Most of the these black professionals boast very impressive profiles.

For example:
I am a MD, I am a graduate of, I am an alumnus of, I am a lawyer with, I am head of this, I represent that, but yet the itineraries, comments, topics and subject matters from these black professional groups tell a different story.

Their itineraries tell a story of gross dereliction of duty and responsibility.

The black professional agenda's primarily consist of: let's party, let's go out for dinner, let's meet up for a movie, Free food and drinks are being served over there. There's a new Tyler Perry stage play over here. Are we getting a bonus this year? Are we getting a raise this year? Are you coming to the 2009 black professionals meetup Christmas party?

The extent of black professional goodwill is the annual used coat and toy giveaway for the poor blacks that are not educated black professionals like us tour.

There is also the highly hypocritical black professionals personal responsibility tour featuring Bill Cosby and The Black Star Project.

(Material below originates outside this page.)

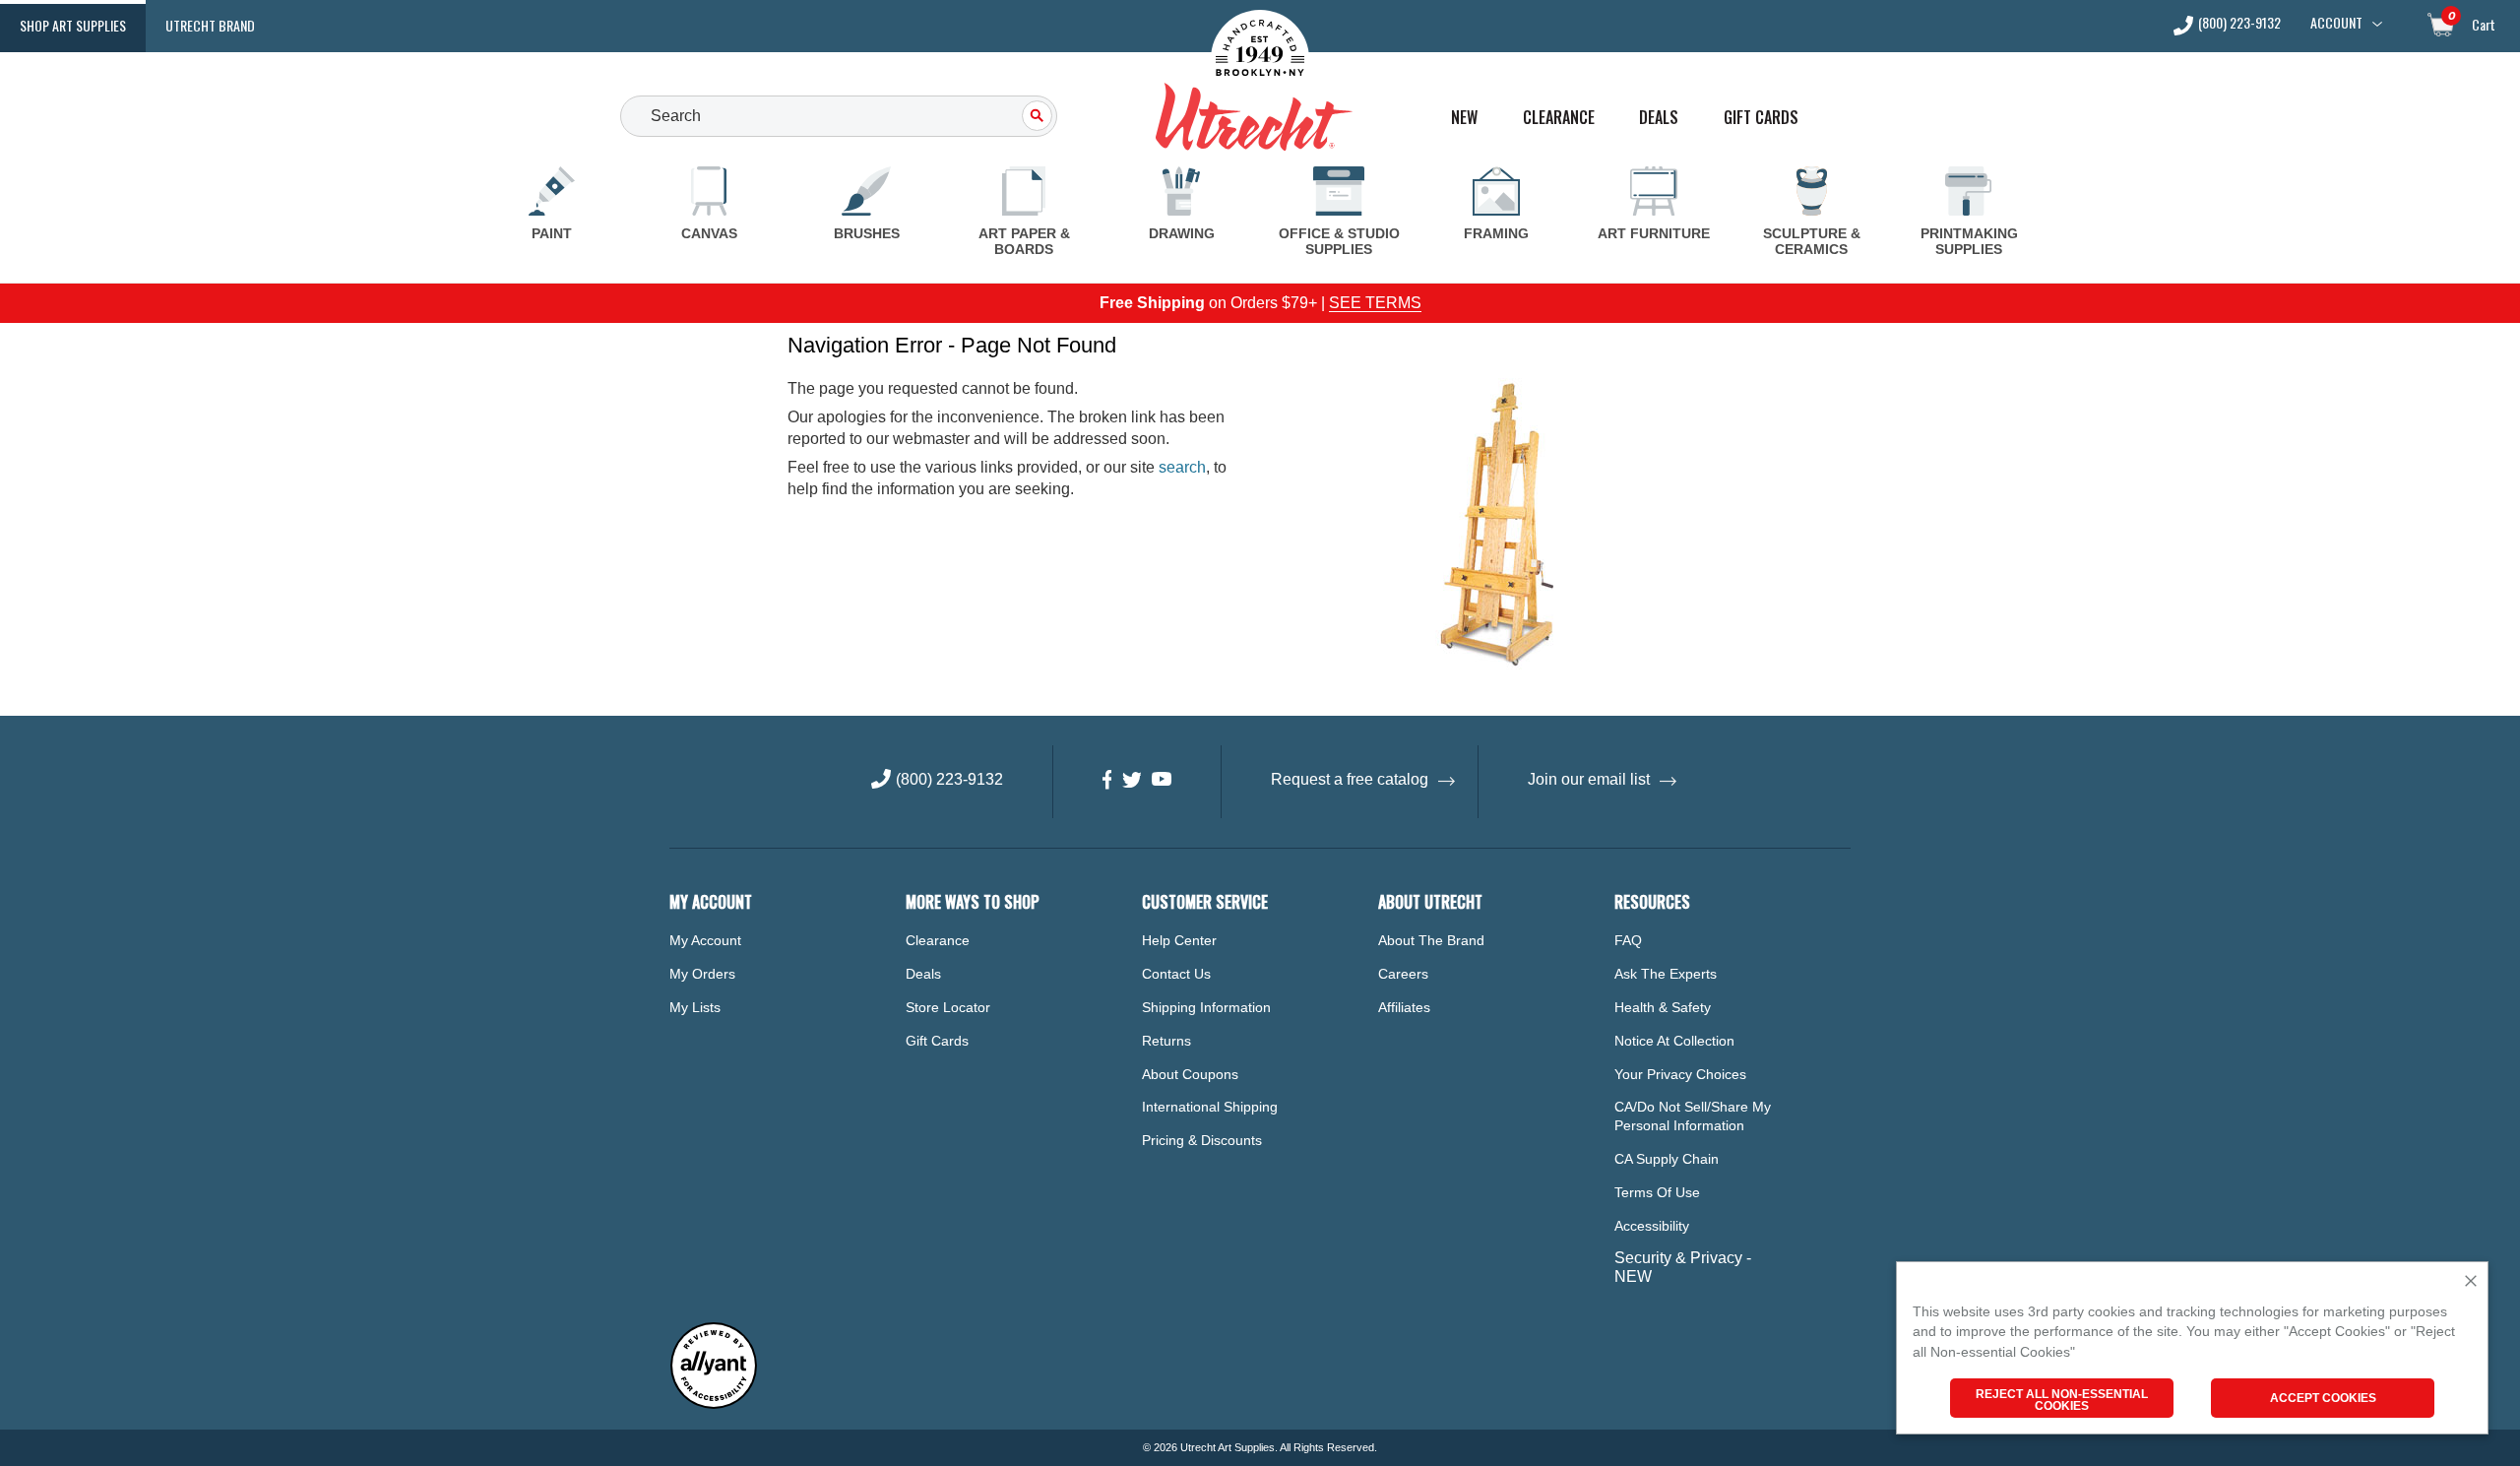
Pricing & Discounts (1202, 1140)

The black professionals personal responsibility tour targets and blames poor and uneducated blacks for not living up to the highest and best use of the opportunities afforded them by this great country.

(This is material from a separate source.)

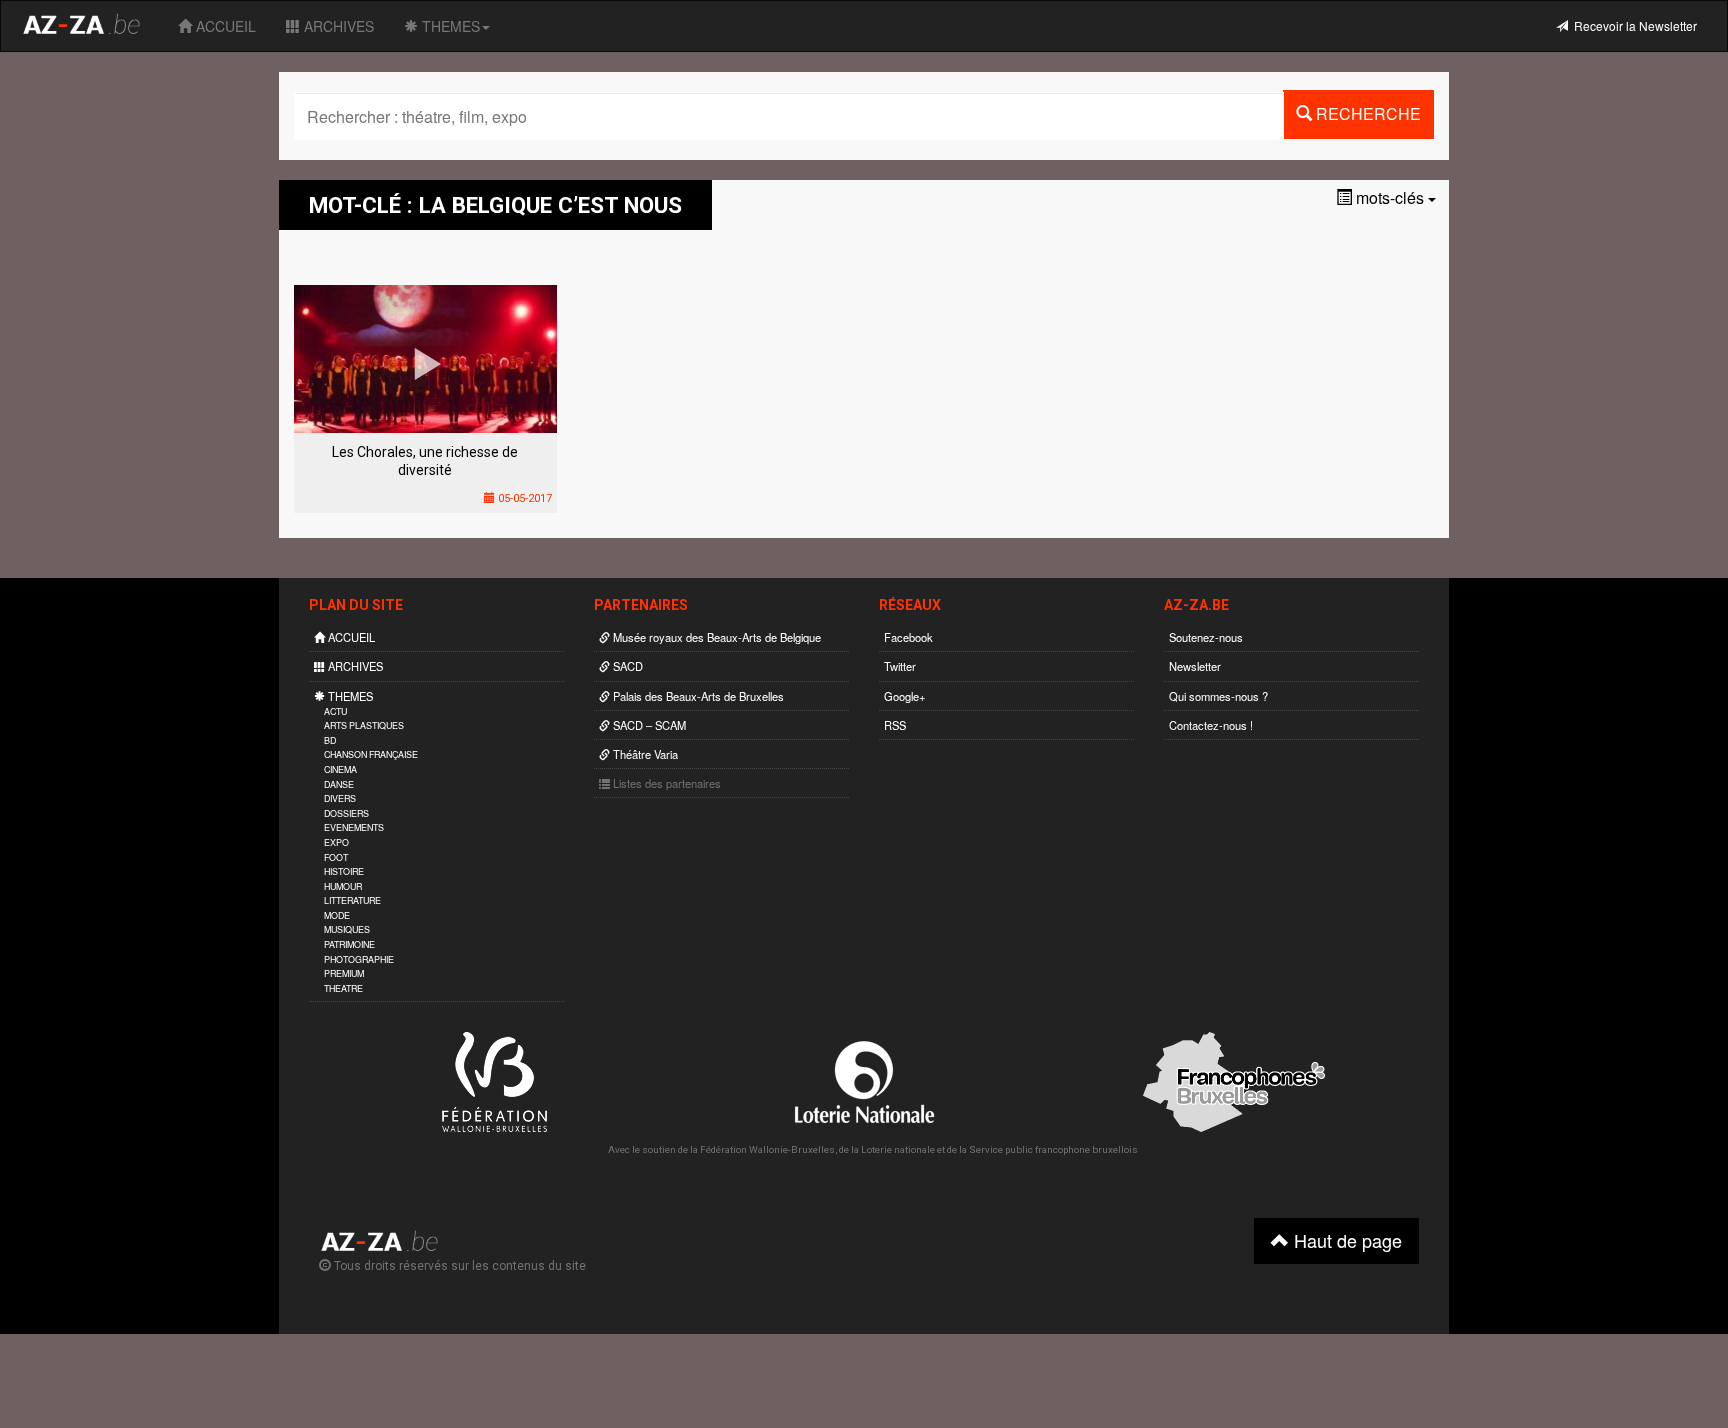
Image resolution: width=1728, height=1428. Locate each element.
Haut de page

The personal responsibility tour is hypocritical because it is the black professionals that are not living up to the highest and best use of the opportunities afforded them by their elite education and professional classifications.

The black professionals are the ones not taking personal responsibility. Black professionals are guilty of cowardliness and gross dereliction of duty.

The black professionals cowardly shuck their responsiblities to provide a workable strategy for the inclusion of the black race in the 21st century by cowardly putting the responsibility instead upon the shoulders of poorly uneducated blacks and the elderly.

I agree that we all can do better with the resouces currently avaliable to us but will someone please ask Bill Cosby, Jesse Jackson and the rest of black MD's, black graduate's of, black alumni's and black lawyers how is it that we have 1.1 million African Americans with advance degrees, plus a plethora of African American ministers/leaders, senators, congressman, representatives, councilmen and alderman but yet, African Americans have no verifiable evidence of a technology, infrastructure or industry.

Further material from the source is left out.